The overall hypothesis central to this proposal is that the ability to protect the airway is
dependent upon a continuum of multiple behaviors, including swallowing and cough. Safe,
efficient swallowing prevents material from entering the larynx and lower airway, and
effective cough ejects aspirate or mucus material. Currently, only one end of the continuum,
swallowing, is rigorously assessed in stroke patients. However, ineffective or disordered
cough is indicative of the inability to eject aspirate material or clear mucus and secretions
from the lower airway. Ineffective clearance and subsequent accumulation of material in the
lower airway increases the risk of chest infection.

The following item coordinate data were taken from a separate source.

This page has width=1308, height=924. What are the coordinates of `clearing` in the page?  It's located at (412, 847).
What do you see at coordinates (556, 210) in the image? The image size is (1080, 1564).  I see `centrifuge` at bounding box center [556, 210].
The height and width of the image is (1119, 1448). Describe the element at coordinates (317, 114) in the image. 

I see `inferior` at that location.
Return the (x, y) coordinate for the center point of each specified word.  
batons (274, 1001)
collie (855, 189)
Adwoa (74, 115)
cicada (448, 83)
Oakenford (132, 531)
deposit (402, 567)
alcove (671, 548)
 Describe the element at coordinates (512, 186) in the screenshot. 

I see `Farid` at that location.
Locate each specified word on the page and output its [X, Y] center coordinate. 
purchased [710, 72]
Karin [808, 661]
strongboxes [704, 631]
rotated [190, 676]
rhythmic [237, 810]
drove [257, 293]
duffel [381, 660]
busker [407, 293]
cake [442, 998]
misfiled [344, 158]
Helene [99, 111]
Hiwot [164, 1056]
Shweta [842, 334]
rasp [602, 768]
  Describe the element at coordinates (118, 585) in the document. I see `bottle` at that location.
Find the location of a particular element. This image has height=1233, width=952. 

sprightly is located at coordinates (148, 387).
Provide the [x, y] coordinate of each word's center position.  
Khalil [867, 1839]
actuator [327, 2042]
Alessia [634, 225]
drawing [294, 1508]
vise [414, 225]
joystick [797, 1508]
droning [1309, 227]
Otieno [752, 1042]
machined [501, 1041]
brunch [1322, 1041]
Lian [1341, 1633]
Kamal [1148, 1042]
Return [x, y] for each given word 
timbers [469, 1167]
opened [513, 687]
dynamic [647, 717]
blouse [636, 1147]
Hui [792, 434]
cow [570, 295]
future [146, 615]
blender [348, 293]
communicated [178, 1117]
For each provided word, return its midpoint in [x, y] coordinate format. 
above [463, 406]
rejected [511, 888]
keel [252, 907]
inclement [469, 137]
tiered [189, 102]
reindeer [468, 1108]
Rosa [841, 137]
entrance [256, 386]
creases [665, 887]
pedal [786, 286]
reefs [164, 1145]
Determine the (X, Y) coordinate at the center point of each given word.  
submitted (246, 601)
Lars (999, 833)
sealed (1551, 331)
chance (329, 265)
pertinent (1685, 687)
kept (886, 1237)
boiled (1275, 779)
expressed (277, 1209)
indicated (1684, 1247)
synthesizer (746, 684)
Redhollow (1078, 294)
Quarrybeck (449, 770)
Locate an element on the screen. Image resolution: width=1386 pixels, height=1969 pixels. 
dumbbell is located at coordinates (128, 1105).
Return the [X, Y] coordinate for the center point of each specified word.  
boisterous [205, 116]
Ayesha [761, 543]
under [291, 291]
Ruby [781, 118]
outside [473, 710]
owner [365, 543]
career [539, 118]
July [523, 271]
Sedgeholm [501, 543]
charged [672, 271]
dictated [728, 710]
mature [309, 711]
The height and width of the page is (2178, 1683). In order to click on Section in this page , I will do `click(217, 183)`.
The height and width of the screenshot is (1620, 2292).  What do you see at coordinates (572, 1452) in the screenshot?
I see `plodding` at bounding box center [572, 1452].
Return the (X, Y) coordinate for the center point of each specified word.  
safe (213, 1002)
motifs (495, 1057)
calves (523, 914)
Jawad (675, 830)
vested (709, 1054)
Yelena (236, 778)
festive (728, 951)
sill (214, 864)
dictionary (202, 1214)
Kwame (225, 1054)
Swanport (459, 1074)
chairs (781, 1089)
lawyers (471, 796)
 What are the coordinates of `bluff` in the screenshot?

Hence, patients at the greatest risk for
chest infection would not only have disordered swallowing (dysphagia) but also disordered
cough (dystussia), meaning they are more likely to aspirate material and then cannot
effectively eject the aspirate from the airway. There is a high likelihood that swallowing
and cough are simultaneously disordered following stroke. To date, there is a treatment that
targets both swallowing and cough function in stroke patients.
Expiratory muscle strength training (EMST) increases expiratory muscle strength (Baker et
al., 2005) and there is evidence that supports its use to improve both swallow and cough
functions in patients with Parkinson's disease (Troche et al., in press). This cross-system,
device-driven approach to rehabilitating multiple contributors to airway protection deficits
is highly desirable in the stroke population due to the likelihood of the co-occurrence of
both swallow and cough disorders. To date, EMST has not been tested in stroke patients. We
propose that by including cough in the screening, evaluation and treatment processes for
disorders of airway protection, we will be able to better identify and treat patients most at
risk for airway compromise and associated sequelae.